Maine Gov. Paul LePage (R) said Wednesday that he has no plans to resign after a week full of high-profile embarrassments, but does intend to seek “spiritual guidance.”
“I will not resign,” LePage told reporters in his office after a meeting with Maine state Rep. Drew Gattine (D), for whom LePage left a bizarre and threatening voicemail last week.
According to the Boston Globe, LePage also said that he would seek “spiritual guidance” with his family, but had no plans to seek “professional help.”
He vowed to “no longer speak to the press ever again after today,” saying that he was tired of being caught in “gotcha moments” by the media.
“I’m serious. Everything will be put into writing,” LePage said. “I’m tired of being caught in the gotcha moments.”

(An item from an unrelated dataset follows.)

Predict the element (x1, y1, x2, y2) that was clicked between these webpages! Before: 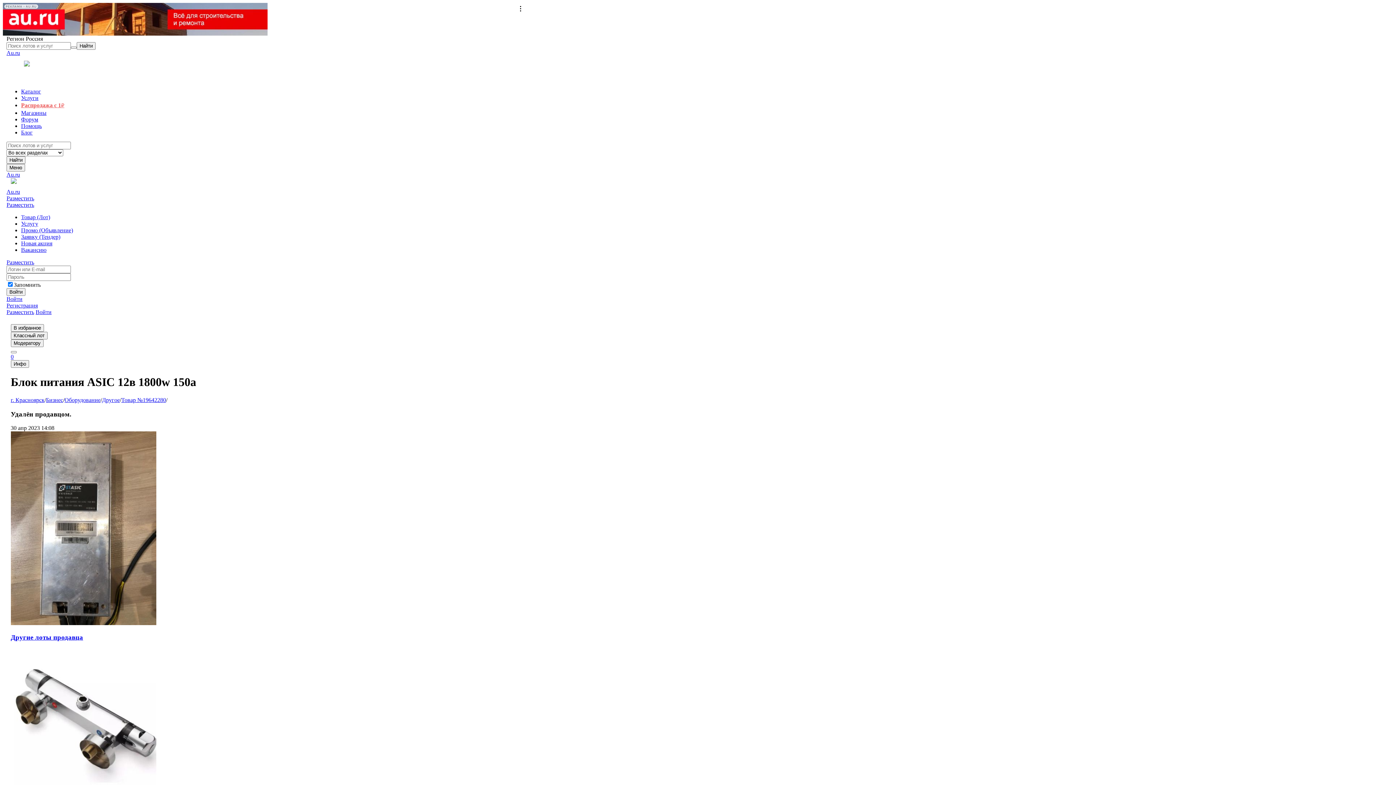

LePage’s political future, and his tenure as governor, seemed uncertain after his controversial comments calling minorities “the enemy” and blaming them for Maine’s drug crisis, as well as the voicemail in which he called Gattine a “socialist cocksucker” and warned the representative that LePage was “after” him.
On Tuesday, LePage went so far as to suggest that he might be unable to finish his second term as governor.
“I think some things I’ve been asked to do are beyond my ability,” he said. “I’m not going to say that I’m not going to finish it. I’m not saying that I am going to finish it.”